Car la confirmation de l'absence de croissance en 2013 va contraindre François Hollande à revoir ses plans. Le Président avait planifié l'année en cours comme l'annus horribilis de son quinquennat avec un léger retournement de tendance attendu en fin d'année gage d'éclaircie sur le front du chômage. Las, cet espoir s'est envolé.

Le déplacement du Chef de l'Etat en Grèce sera une source de réflexion sur la quadrature du cercle. Comment avoir suffisamment d'austérité pour redresser les comptes sans étouffer les braises de croissance ? La seule variable possible, c'est de passer d'une logique brutale de réduction des dépenses à une optimisation, une efficience de celles-ci. Facile à dire, beaucoup moins à réaliser. Jamais indolore dans tous les cas.

Une spectrographie des dépenses publiques (56% du PIB), permet de cerner les enjeux. Si les dépenses de l'Etat sont stables (30%), celles des collectivités sont en passe d'être maîtrisées (20%), reste le gros morceau, les dépenses sociales (45-50%), en hausse constante.

Dans ce contexte, la question d'une fiscalisation ou d'un plafonnement des allocations familiales, même hautement symbolique, constitue un épiphénomène. Tout autant que la remise à plat des allocations chômage et des aides au logement qui se profile.

Les vraies cibles ce sont les retraites et la santé. Ainsi pour 2018, c'est-à-dire demain, le déficit prévisionnel du régime de retraite est de 20Mds €. Le gouvernement ne pourra jouer que sur trois curseurs pour régler le problème : augmenter les cotisations, allonger leur durée, supprimer l'indexation sur l'inflation. Une belle pagaille en perspective quand on mesure l'attachement des Français à leurs acquis.

Dans l'autre secteur à enjeux, la santé, le montant des dépenses de santé s'est élevé à 240,3 milliards d'euros en 2011. En soixante ans, la part de la consommation de soins et de biens médicaux dans le PIB a explosé, passant de 2,6 % en 1950 à 9,1 % du PIB en 2010 avec pourtant un secteur hospitalier au bord de l'implosion.

Ces éléments dressent un tableau très sombre.
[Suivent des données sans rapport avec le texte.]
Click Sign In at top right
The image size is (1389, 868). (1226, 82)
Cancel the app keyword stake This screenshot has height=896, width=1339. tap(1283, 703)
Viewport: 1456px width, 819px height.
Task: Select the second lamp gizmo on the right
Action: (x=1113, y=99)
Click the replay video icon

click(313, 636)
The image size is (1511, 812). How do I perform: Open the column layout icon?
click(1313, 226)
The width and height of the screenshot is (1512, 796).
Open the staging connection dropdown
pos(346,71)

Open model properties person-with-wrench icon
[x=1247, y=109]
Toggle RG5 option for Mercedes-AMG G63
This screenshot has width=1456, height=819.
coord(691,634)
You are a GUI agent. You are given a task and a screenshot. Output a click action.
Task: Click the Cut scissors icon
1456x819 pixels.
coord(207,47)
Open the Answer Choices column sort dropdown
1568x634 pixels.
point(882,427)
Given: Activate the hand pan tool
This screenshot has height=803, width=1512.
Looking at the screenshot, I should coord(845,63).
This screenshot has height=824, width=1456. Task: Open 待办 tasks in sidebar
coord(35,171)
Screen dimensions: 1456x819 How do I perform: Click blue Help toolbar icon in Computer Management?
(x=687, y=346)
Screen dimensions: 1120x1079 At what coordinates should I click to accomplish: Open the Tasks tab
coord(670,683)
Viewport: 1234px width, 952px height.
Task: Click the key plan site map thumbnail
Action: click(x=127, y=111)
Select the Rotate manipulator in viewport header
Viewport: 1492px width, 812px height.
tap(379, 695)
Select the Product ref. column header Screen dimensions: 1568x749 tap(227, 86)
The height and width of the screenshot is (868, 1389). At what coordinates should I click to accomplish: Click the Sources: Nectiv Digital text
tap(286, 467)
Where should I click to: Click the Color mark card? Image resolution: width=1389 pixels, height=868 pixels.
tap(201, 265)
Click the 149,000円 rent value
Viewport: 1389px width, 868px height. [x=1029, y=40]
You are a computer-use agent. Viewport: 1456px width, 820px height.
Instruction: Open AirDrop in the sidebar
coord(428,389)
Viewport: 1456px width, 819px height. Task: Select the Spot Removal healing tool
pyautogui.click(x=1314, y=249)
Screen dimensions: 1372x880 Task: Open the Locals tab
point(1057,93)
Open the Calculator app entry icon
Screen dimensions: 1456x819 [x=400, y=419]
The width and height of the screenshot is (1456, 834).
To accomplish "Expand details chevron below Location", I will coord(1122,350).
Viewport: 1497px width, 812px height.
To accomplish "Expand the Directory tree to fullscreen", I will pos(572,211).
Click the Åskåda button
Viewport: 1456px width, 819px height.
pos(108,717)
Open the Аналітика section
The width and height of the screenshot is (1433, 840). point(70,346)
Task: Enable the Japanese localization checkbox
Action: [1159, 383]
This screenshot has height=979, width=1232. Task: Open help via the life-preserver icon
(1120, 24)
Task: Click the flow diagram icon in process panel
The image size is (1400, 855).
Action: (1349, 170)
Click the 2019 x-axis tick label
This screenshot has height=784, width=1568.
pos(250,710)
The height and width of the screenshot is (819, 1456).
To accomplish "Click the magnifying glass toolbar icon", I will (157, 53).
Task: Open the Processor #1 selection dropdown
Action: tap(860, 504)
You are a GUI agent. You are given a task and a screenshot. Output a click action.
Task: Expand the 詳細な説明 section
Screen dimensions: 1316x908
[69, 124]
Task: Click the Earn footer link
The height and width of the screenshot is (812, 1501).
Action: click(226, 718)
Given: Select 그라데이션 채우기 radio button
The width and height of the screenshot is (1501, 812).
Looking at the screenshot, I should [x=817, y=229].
Celui d'un modèle à bout de souffle que des replâtrages permettront certes de prolonger mais dont la viabilité à moyen terme est compromise. Au-delà d'une médecine d'urgence c'est la refonte de notre modèle social et de ses financements qui doivent être abordés. Pour que chaque euro dépensé le soit au mieux mais aussi pour que soient mis à contribution des gisements de recettes inexploités, à commencer par la finance internationale et les transactions financières. Car un modèle social en déficit structurel, n'est plus un modèle.